After a restful 2 month maternity leave, restful both physically and mentally, I went back to work last week, back to my job as a Registered Nurse. I didn't make a big fuss about it: only a few tears were shed, no big announcement or fanfare. Going back to work is what I have to do, regardless of my instinctual need to stay home with my babies forever and ever. I put on my scrubs, packed up my breast pump, and felt as nervous as if it were my first day of school.
When making these difficult transitions in life, I've learned that it's all about perspective. Truthfully, leaving River at home and heading out to work is the last thing in the world I really want to do. In my dream scenario, I would get to stay home with him as long as I possibly could, spending each and every day caring for all three of my kids full time. But, that is not my reality. I am a working mom, always have been and most likely always will be. My family relies on me to provide and I do so with a humble and grateful heart. My perspective: I am thankful to have a job that I truly love, to feel excited for my day when I leave the house in the morning. I am grateful that I no longer have to leave my children at daycare. My husband is able to stay home with them and care for them in my absence. And most of all, I am grateful for the time that I DO have with them. I count the minutes until I am able to get home in the afternoon, to scoop them up when they come running outside to greet me, to have them follow me around the house like little ducks, telling me all about their days. I went back to work this week with a healthy and positive perspective on what I am doing because I know in my heart that what I am doing is right and good.

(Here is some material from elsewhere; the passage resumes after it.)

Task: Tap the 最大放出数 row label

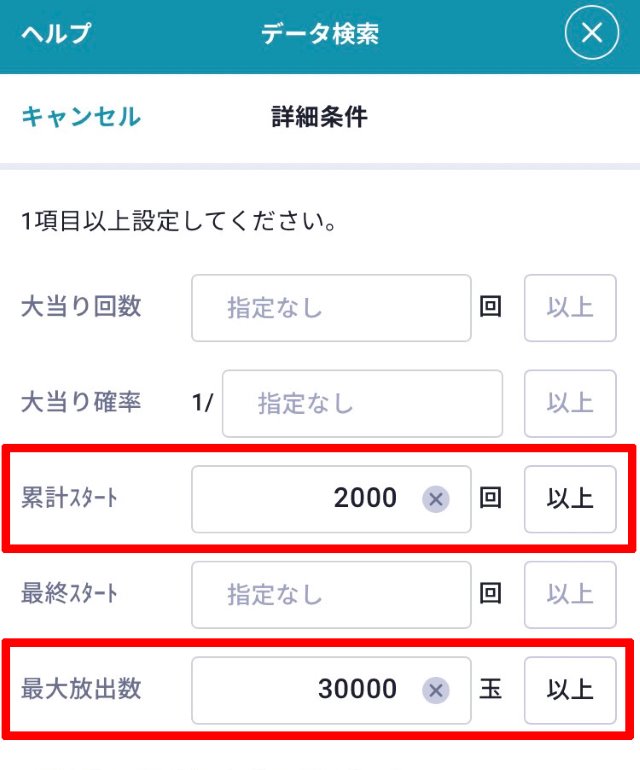Action: [x=82, y=689]
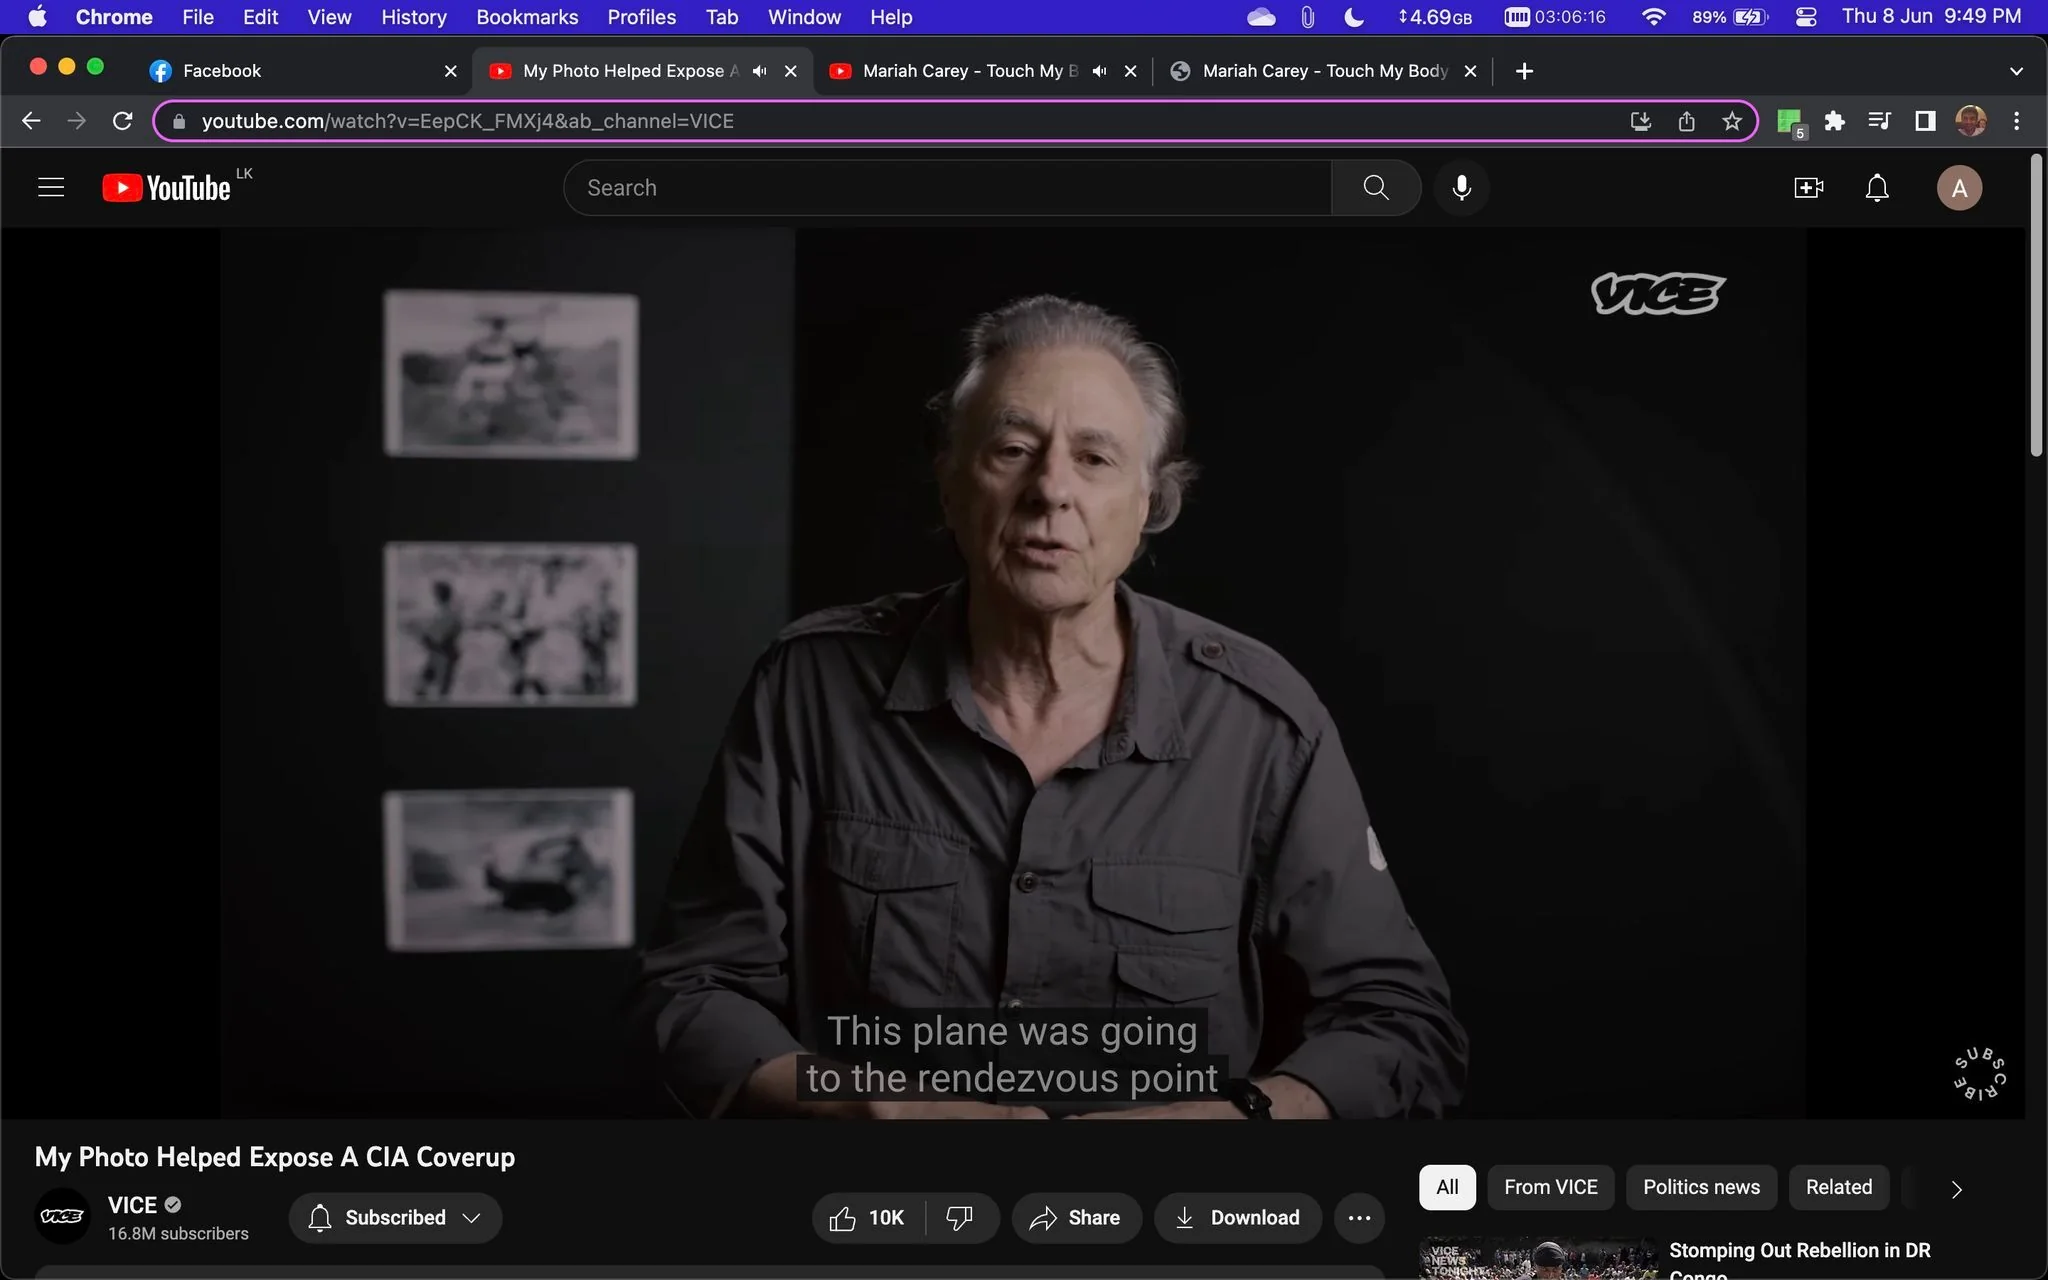The width and height of the screenshot is (2048, 1280).
Task: Mute the My Photo Helped Expose tab audio
Action: [760, 71]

I gave my maternity leave 110% of my whole heart. We had days when we stayed in our pajamas all day, enjoyed visits from family and friends. We went out for pancakes, enjoyed long mornings on the front porch, and cooked big dinners almost every night. I held my baby boy every chance I got, taking naps with him in the middle of the day without ever caring what chores were waiting on me. I played dolls and read books and painted fingernails. And no temper tantrum or tear filled day could have made me want to be anywhere else. Because home was exactly where I was supposed to be during this time. With my family, giving all of myself. I enjoyed each and every day and will always remember these last two months as one of the happiest times of my whole life.

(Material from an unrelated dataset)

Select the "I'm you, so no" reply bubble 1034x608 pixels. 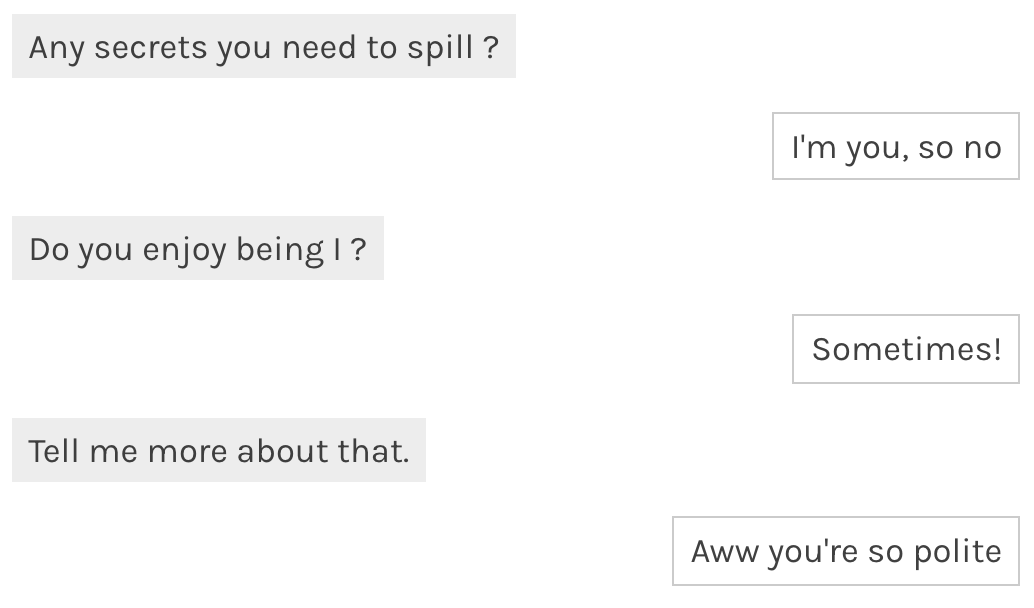tap(895, 147)
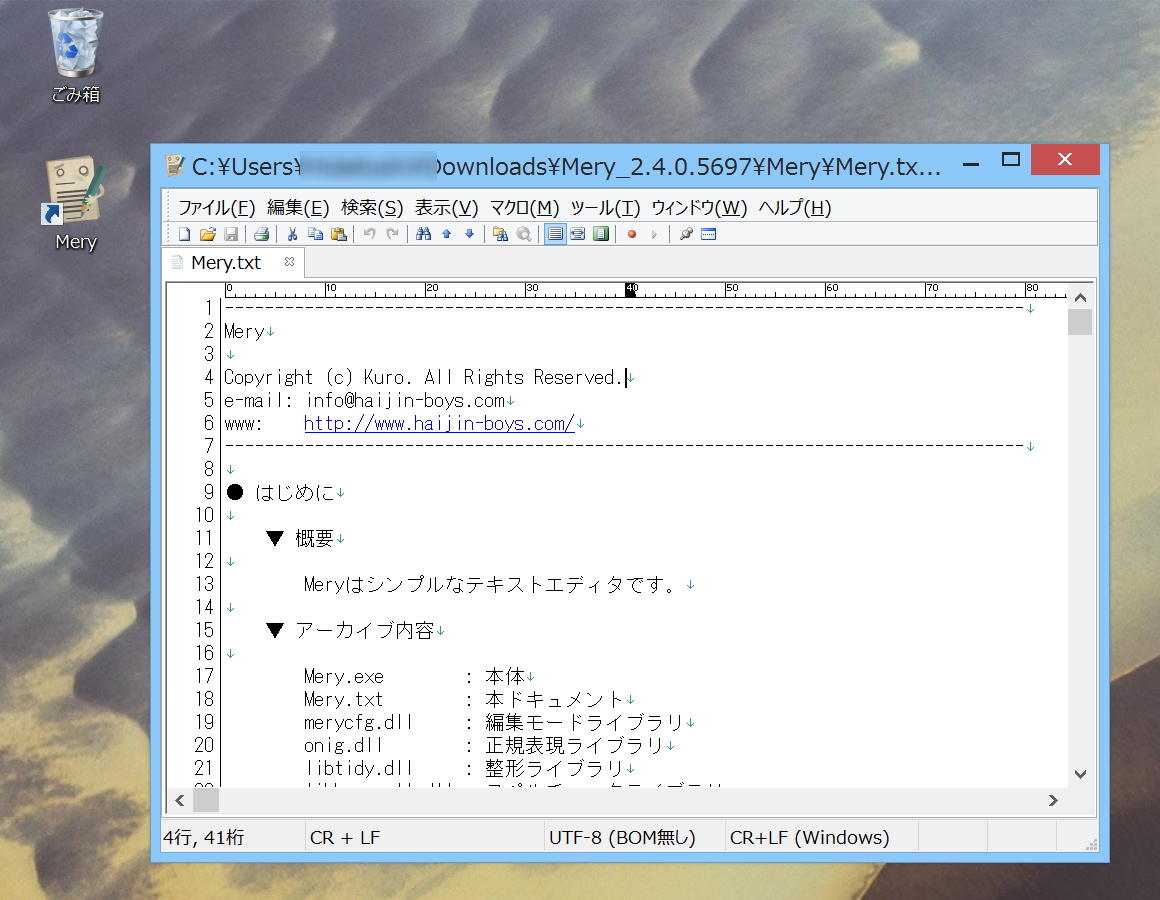Cut the selected text using the scissors icon

click(x=292, y=233)
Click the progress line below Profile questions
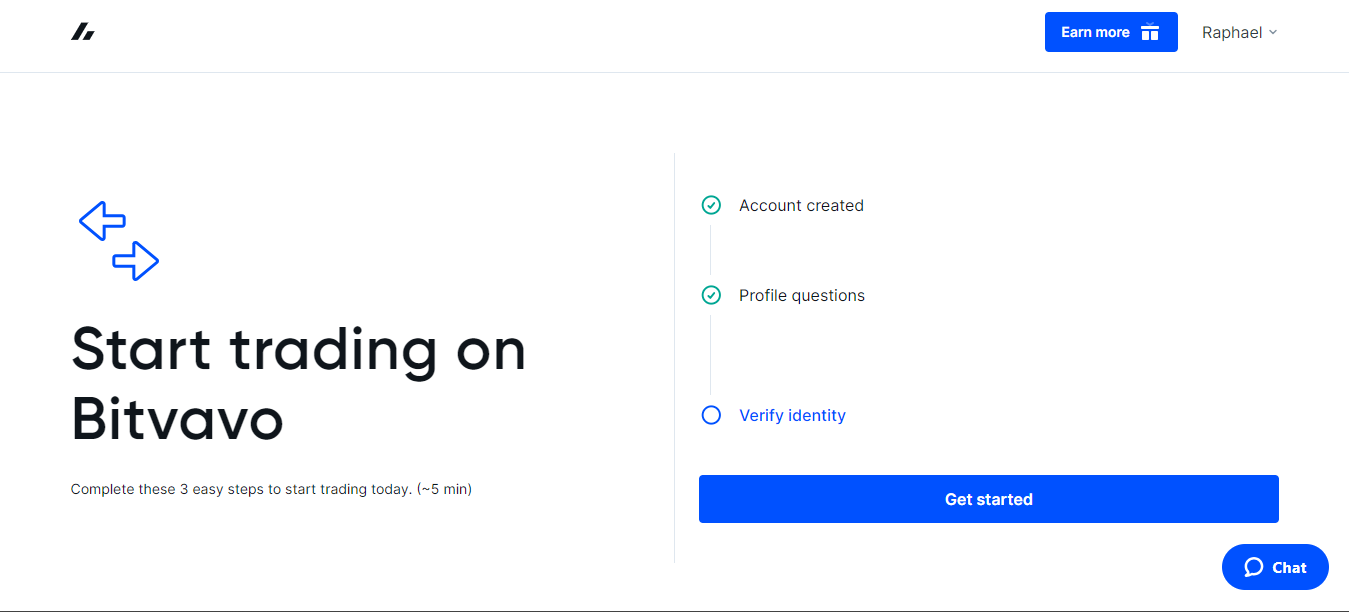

My job is extremely flexible and ideal for a mother with young children: I leave the house at 7 in the morning and get home around 1 in the afternoon. River only misses one feeding while I am gone, thankfully, because he currently hates taking his bottle. I always say that Shawn's accident happened for so many reasons, many that we are just now beginning to understand. Before the accident, Shawn's job required him to travel 6 months out of the year, causing him to miss birthdays, holidays, dance recitals, and more milestones than I care to count. But now, he is here, fully involved and present in our family's life together. Now, he is able to stay home with our kids while I work. Now, we are able to work together to give our kids a balanced home life. Of everything that came out of such a terrible experience, having him here is the most meaningful to me. And it is with that thankfulness that I am able to put my stethoscope around my neck and leave the house everyday.
Life is not always what we want it to be, friends. But it is always, always what we make of it. There is nothing I love more than being a mother and a wife and those roles will always come first in my life. But being a nurse: it comes in a close second. Seeing the joy on my patients' faces when I walked back into their homes this week: it was priceless. I cared for them with as much love and patience as I do my own family because that is what I have been called to do. And I hope that, someday, my children will look back and see that their mama gave this life everything she had. They will see that I made the most of each day, each experience, constantly learning and growing and evolving. I hope that someday they can appreciate how much I love to love them and that even when I wasn't right there with them, I was never far away.